In 2024, merchants outlined the most typical types of fraud they experienced including:

  • Wardrobing or wearing and returning items (60% of retailers report this issue)
  • Gift card fraud through fraudulent tender (55%)
  • Return of stolen merchandise (48%)
  • Counterfeit receipt returns (48%)
  • Bracketing – buying multiple items with intent to return (47%)
  • Employee – collusive employees assist in fraudulent returns (39%)

The Customer Experience Connundrum

Retailers find themselves walking a tightrope between fraud and customer satisfaction. The report advises that while 84% of retail executives have tightened return policies to combat fraud, those changes are having unintended consequences.

55% of consumers have decided against purchasing from retailers with restrictive return policies, and 31% have completely stopped shopping at certain stores due to negative return experiences.
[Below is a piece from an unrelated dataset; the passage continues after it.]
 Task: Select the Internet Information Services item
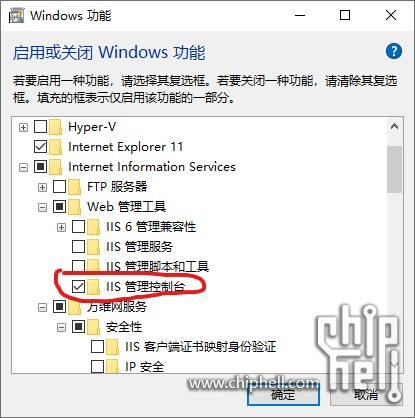tap(152, 167)
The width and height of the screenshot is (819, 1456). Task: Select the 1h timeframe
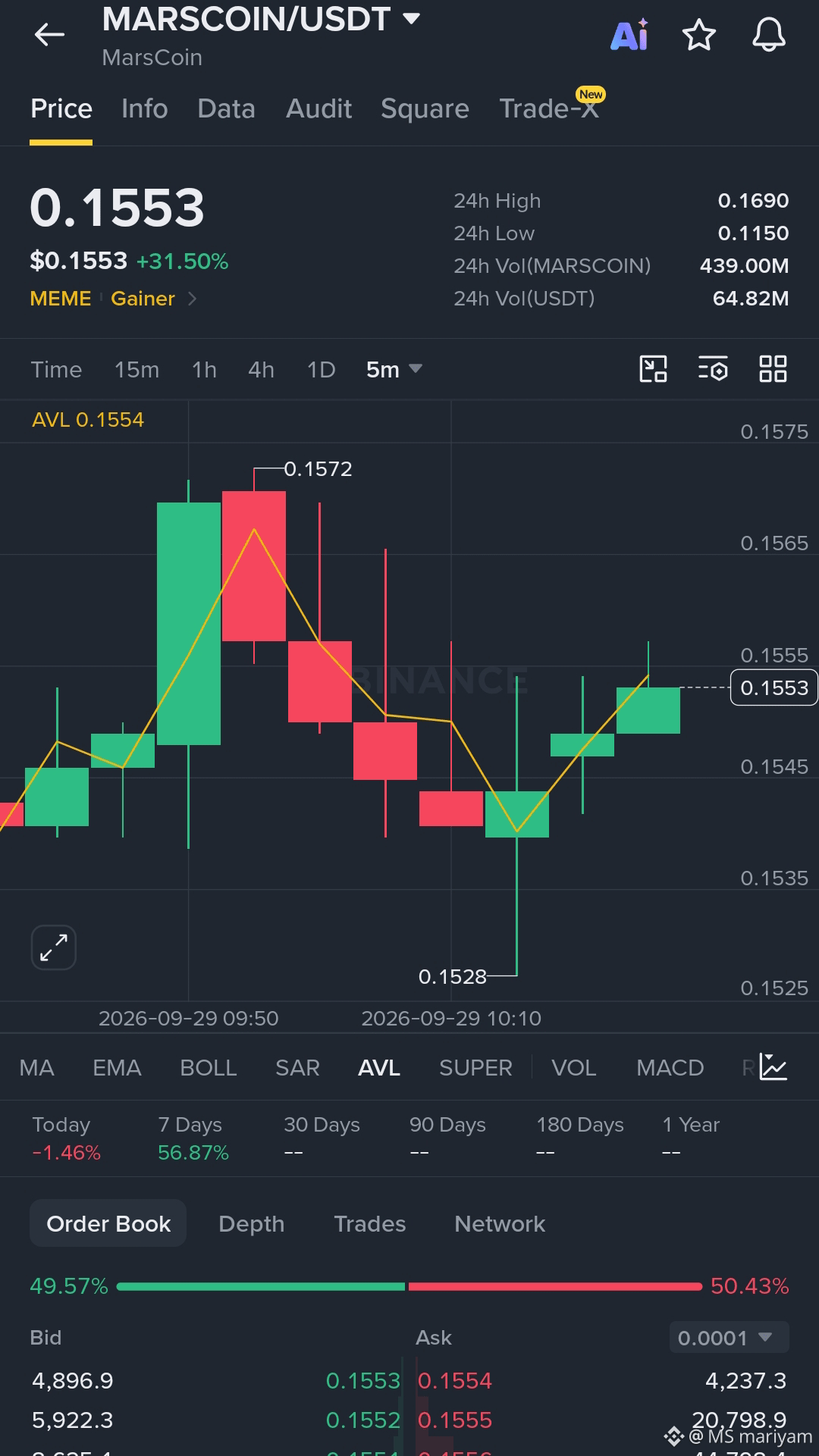[x=204, y=369]
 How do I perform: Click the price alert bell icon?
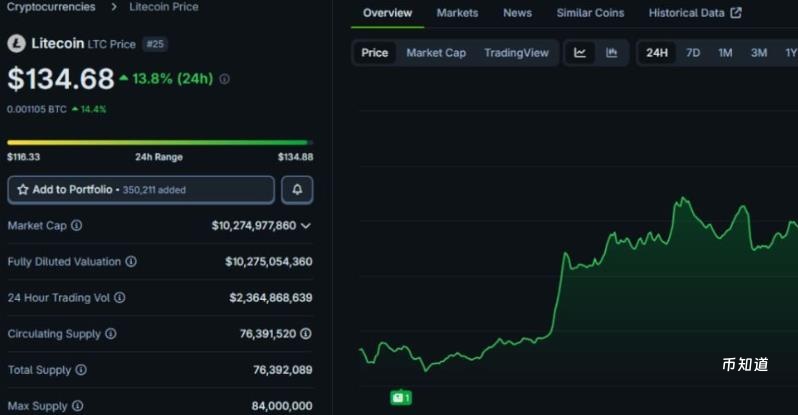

“It’s clear why retailers want to limit bad actors that exhibit fraudulent and abusive returns behavior, but the reality is that they are finding stricter returns policies are not reducing the returns fraud they face,” said Michael Osborne, chief executive officer of Appriss Retail. He said this in a statement to Fairchild Media earlier this week.

According to Appriss, those methods that retailers are employing include requiring receipts, limiting returns windows, manually monitoring high risk transactions and realtime alerting technology.

Appriss indicated that policy changes are not having an impact because they are subject to human error and biases.

What Retailers Can Do To Prevent Fraud

The report outlines several strategic approaches that retailers can take to curb their fraud.

They include a few good recommendations.

  1. Implement sophisticated return authorization systems that can detect patterns of abuse while maintaining customer service levels.
  2. Develop omnichannel visibility to track return behavior across all purchasing and return channels.
  3. Train staff to identify and handle potential fraud without compromising the customer experience.
  4. Consider establishing dedicated return management roles – currently, responsibility is fragmented across operations (45%), finance/loss prevention (25%), digital (21%), and merchandising (9%).

“Returns can no longer be thought of as part of doing business,” the Appriss report concludes. With $685 billion in total returns and $103 billion lost to fraud, retailers must find innovative ways to protect their bottom line while preserving the customer experience that drives long-term success.